Who knows? That’s the trillion dollar question, isn’t it? Both for this game and for the rest of the season. If the Lions can pull their shit together than yeah, they can beat the Saints. They can beat anyone. If they can’t, well, then . . . hey, we’re already a million miles away from where we were, you know? I still believe. I’m not sure I want to explain that anymore though. I just want to leave it at that for now. No more gibbering on about the future being now or about the Symmetry of Fate or about long journeys and hanging over the edge of a cliff or anything, really, other than that one simple truth. I believe. And that belief is patient, if only because it has to be. It’s easy to throw this season into the fire and mope and whine about doom and it’s just as easy to plaster on a fake smile and to insist that everything is going to work out this season. The reality is that I just don’t know right now. I just don’t know. And that’s okay. It has to be. And that’s how I feel about this game against the Saints. I just don’t know. The Lions could pull it together and win by two touchdowns and our faith in some misguided notion of immediate salvation could be restored. Or they could melt down completely and lose by 30 and the idea of salvation would suddenly feel very, very far away. I don’t know. The only thing I can try to do is to do my best to keep it all in perspective, to remember that this game comes at a terrible time for the Lions and that it won’t tell us anything other than where the Lions are right at this moment. The future is the future and the past is the past. Right now, all we have is this simple truth: Ndamukong Suh has been suspended, the Lions are racked with injuries and they have to find a way to beat the Saints on Sunday. If they do, fucking awesome. If they don’t, well . . . tomorrow is a new day.

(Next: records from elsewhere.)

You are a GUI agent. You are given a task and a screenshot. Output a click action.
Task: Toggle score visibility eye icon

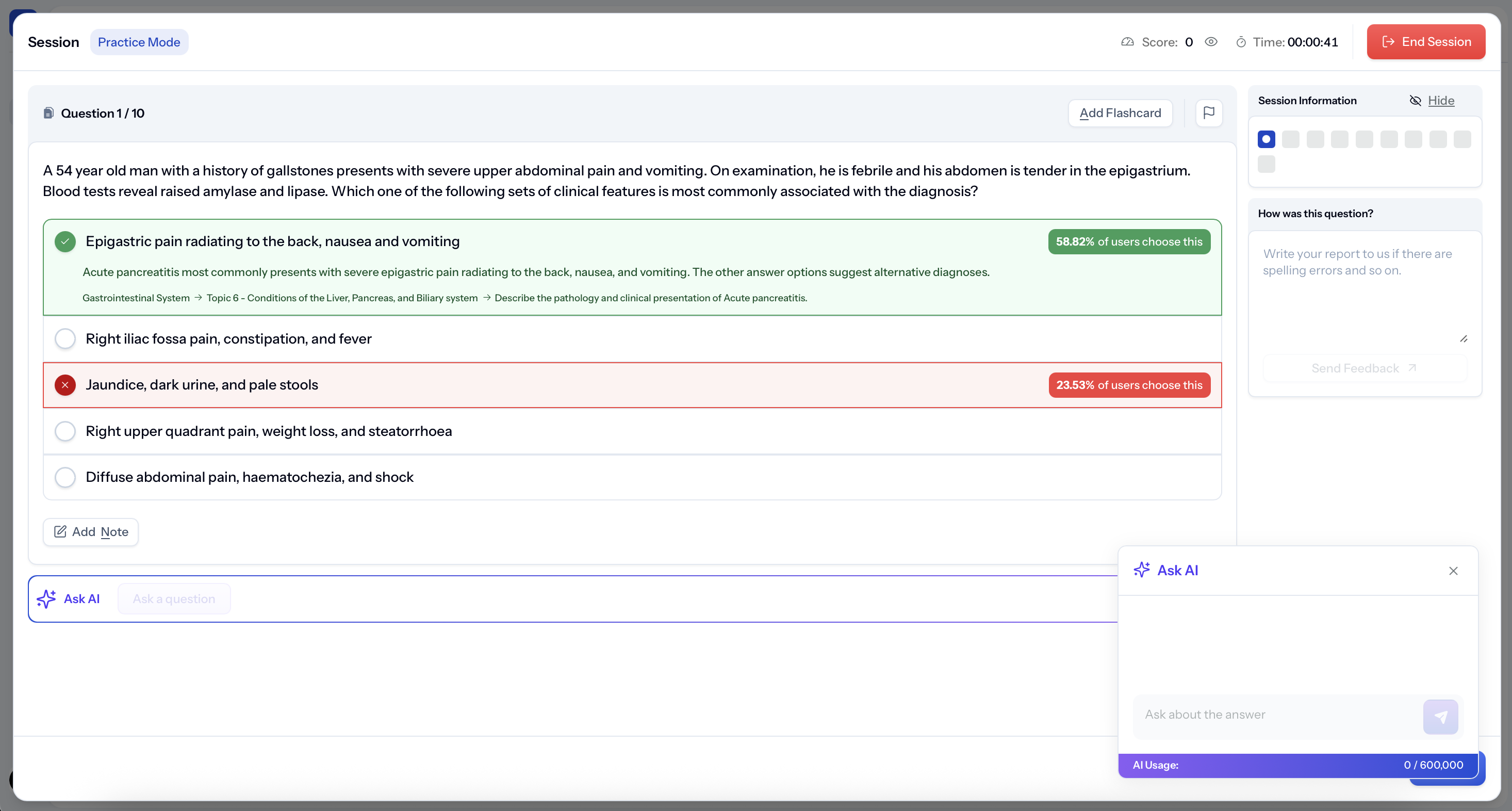1211,42
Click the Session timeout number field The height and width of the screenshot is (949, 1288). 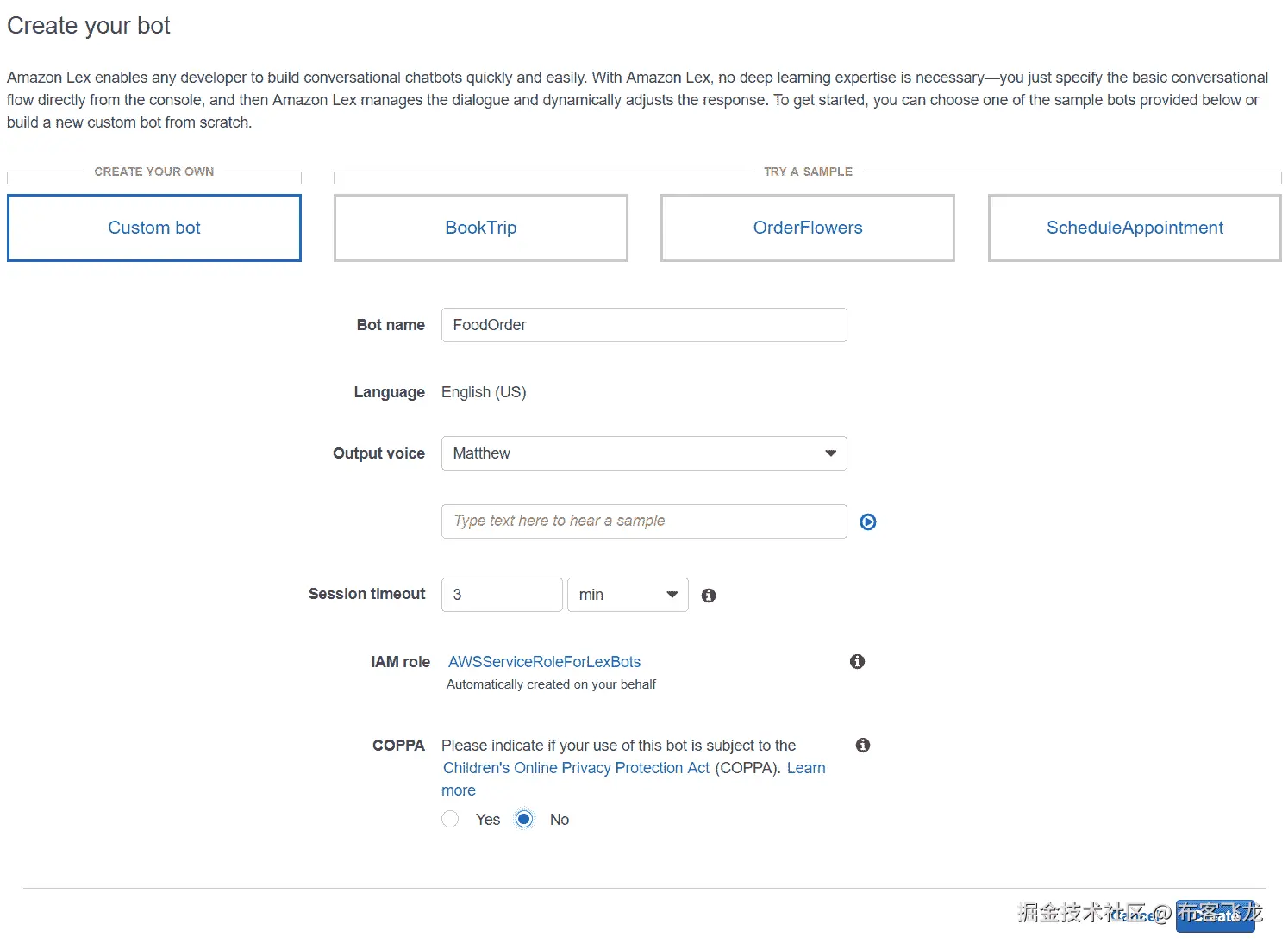502,595
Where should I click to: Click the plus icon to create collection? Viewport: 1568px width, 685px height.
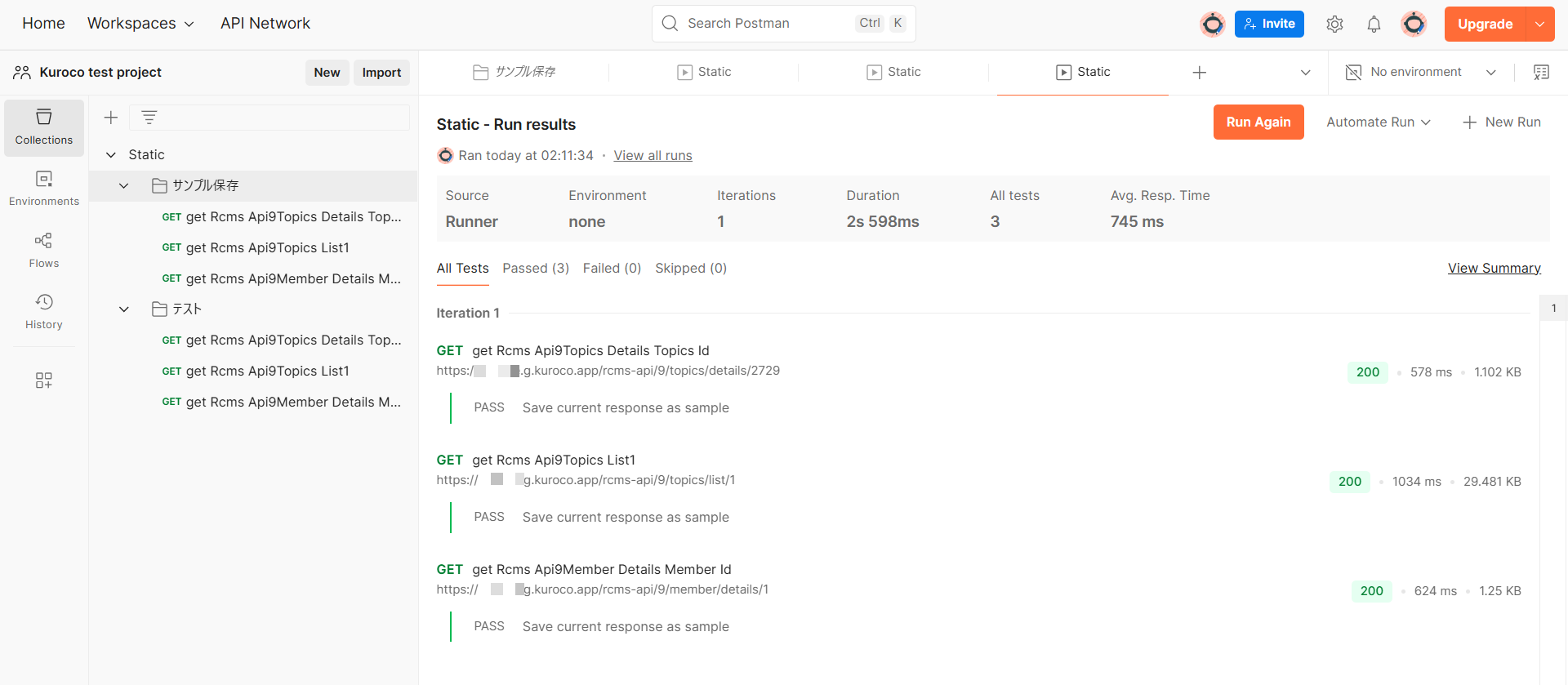click(111, 118)
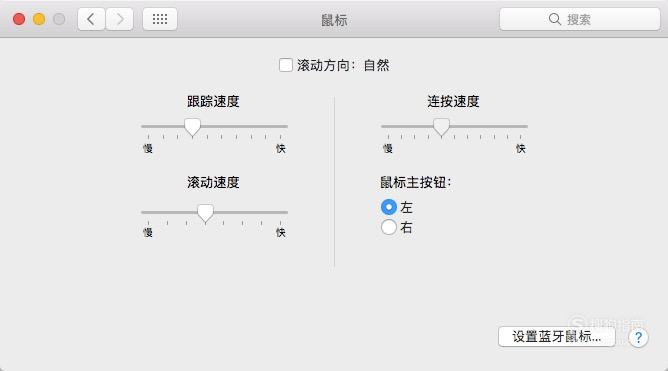The height and width of the screenshot is (371, 668).
Task: Click the 跟踪速度 slider thumb
Action: click(x=192, y=127)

I’m rambling now, as is my wont, and so I suppose I should wrap this up. I’m at a point in my fandom where I’m hoping for everything but expecting nothing. That is a weird place to be. Depending on your viewpoint, that is either senselessly optimistic or profoundly cynical. Hell, maybe both. But that’s the deal, man. That’s just where I’m at. What does that mean? The hell if I know. All I know is that when kickoff comes on Sunday, all of this bullshit won’t matter and I’ll be acting the fool, completely incapable of doing anything other than cheering with wild eyed hope, lost in a Honolulu Blue fever, believing in everything, my heart open to the promise of redemption and vulnerable to the jagged, ugly knife that is the sorrow of defeat. And there’s not a goddamn thing I can do about it.
Predicted Final Score: Fuck it, who knows?